OIG Finds More Problems With Skilled Nursing Facilities
The HHS OIG, Medicare Payment Advisory Commission, and other entities have raised longstanding concerns regarding Medicare’s Skilled Nursing Facility (SNF) payment system. The payment system costs more than $32 billion annually. Concerns focus on the method of paying for therapy and the extent to which Medicare payments exceed SNF costs. The OIG has reported on this problem for several years. In its most recent report, it found that Medicare payments for therapy greatly exceeded SNF costs. Further, SNFs increasingly billed for the highest level of therapy even though key beneficiary characteristics remained largely the same. As a result, Medicare has made $1.1 billion in overpayments to SNFs within the last two years.
The OIG has previously identified numerous issues regarding SNFs. It found that from 2005 to 2007, nearly three-quarters of facilities surveyed had at least one quality-of-care deficiency. In a 2010 report, the OIG found that one quarter of all claims were in error, resulting in $1.5 billion worth of inappropriate payments. Additionally, about half of SNF Minimum Data Set (MDS) reports contained misreported information. The OIG also found that from 2006 to 2008, SNFs increasingly billed for the highest level of therapy even though key characteristics of SNF beneficiaries remained largely unchanged. The OIG’s new study further supports and quantifies these concerns.

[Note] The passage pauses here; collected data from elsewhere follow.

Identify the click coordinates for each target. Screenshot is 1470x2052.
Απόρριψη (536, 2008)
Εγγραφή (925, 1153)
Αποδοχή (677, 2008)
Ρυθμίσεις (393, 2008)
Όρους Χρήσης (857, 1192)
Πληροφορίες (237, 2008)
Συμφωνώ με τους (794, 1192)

A SNF provides skilled nursing care; rehabilitation services including physical, occupational, or speech therapy; and other services such as assistance with eating, bathing, and toileting. SNFs can be a vital part of a patient’s recovery when they are managed properly and administer quality care, as is most often the case. Medicare pays SNFs a daily rate for nursing, therapy, and other services. The daily rate for therapy is primarily based on the amount of therapy provided, regardless of the specific beneficiary’s characteristics or care needs. However, the OIG continues to raise concerns that not all money paid to SNFs is well-spent. For years, the OIG has been reporting weaknesses in the system that permit overpayments for services as result of abuse and fraud.

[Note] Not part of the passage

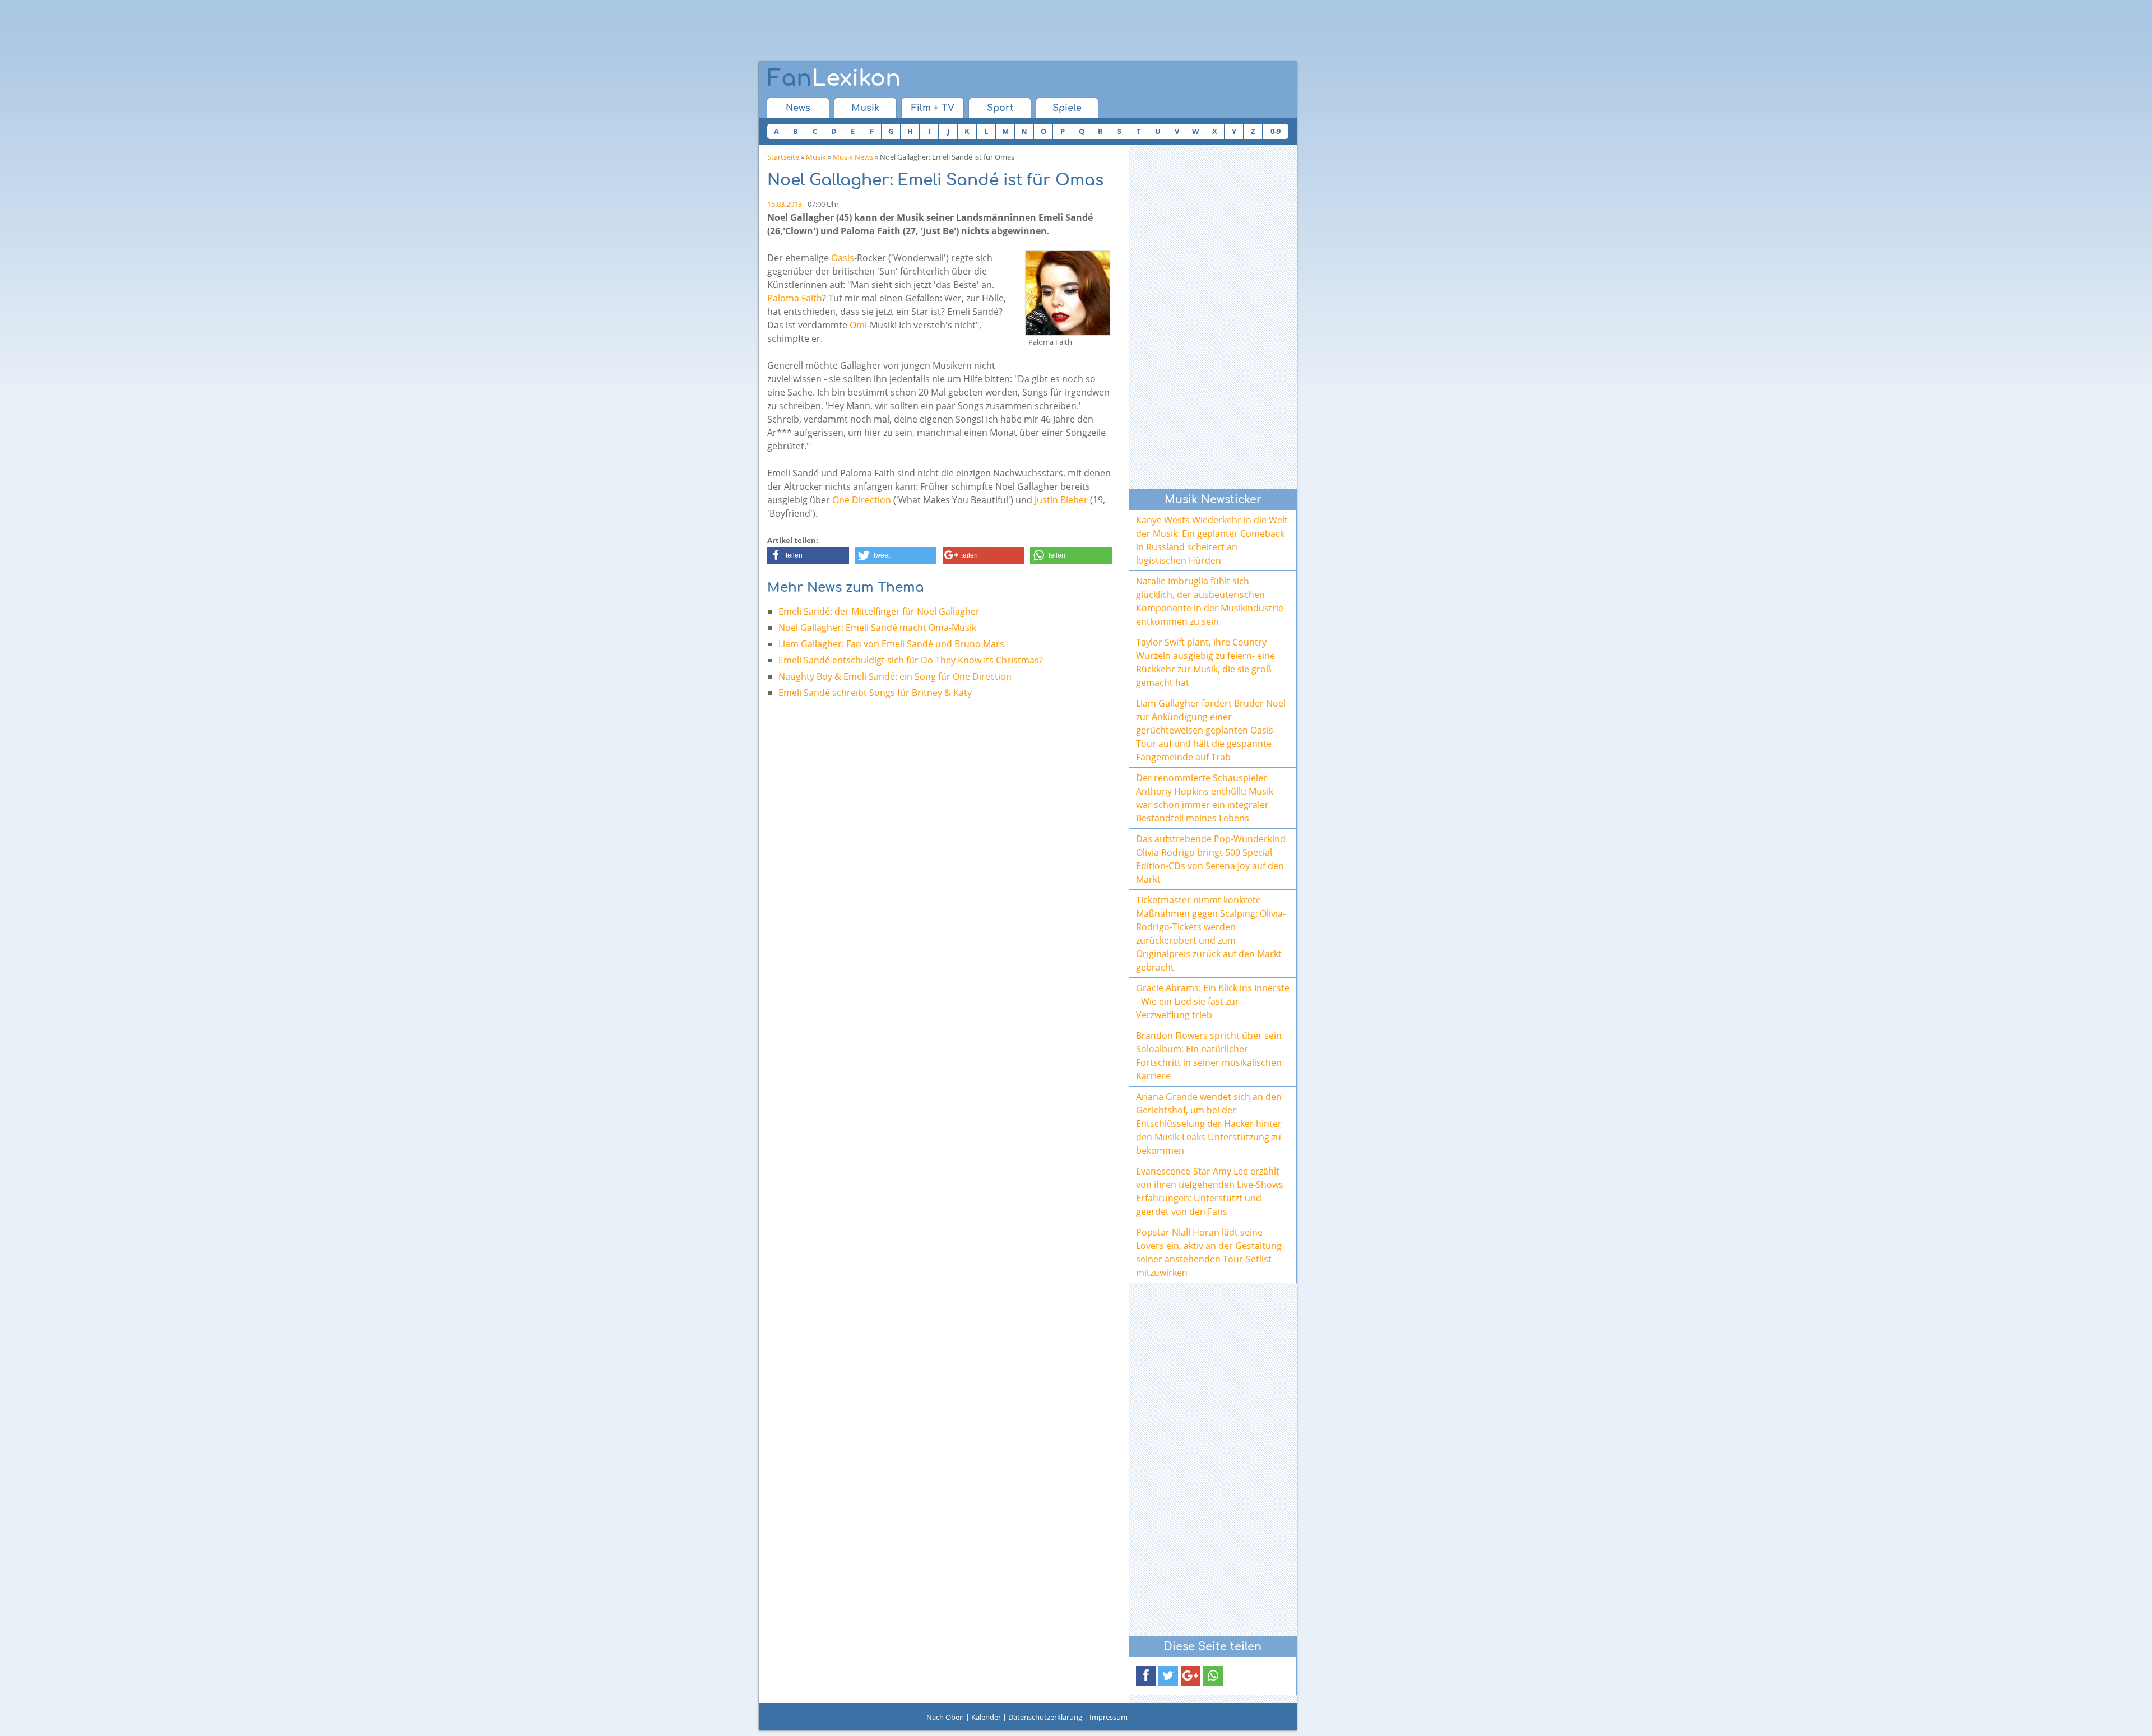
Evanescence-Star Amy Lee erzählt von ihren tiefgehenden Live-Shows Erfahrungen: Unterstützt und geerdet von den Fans (1209, 1191)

The new OIG study relied on several data sources, including Medicare Part A SNF claims, Medicare cost reports, and beneficiary assessments. The OIG used Medicare cost reports to compare Medicare payments to SNF costs for therapy over a 10-year period. It also used claims data to determine the extent to which SNF billing and beneficiary characteristics changed from fiscal years 2011 to 2013. Finally, the OIG determined the extent to which changes in SNF billing affected Medicare payments. The findings of this and prior OIG reports call for CMS to reevaluate the Medicare SNF payment system. Payment reform could save Medicare billions of dollars and encourage SNFs to provide services that are better aligned with beneficiaries’ care needs. The OIG recommendations included that CMS:
- Evaluate the extent to which CMS should reduce Medicare payment rates for therapy;
- Change the method of paying for therapy;
- Adjust payments to eliminate any increases that are unrelated to beneficiary characteristics; and
- Strengthen oversight of SNF billing.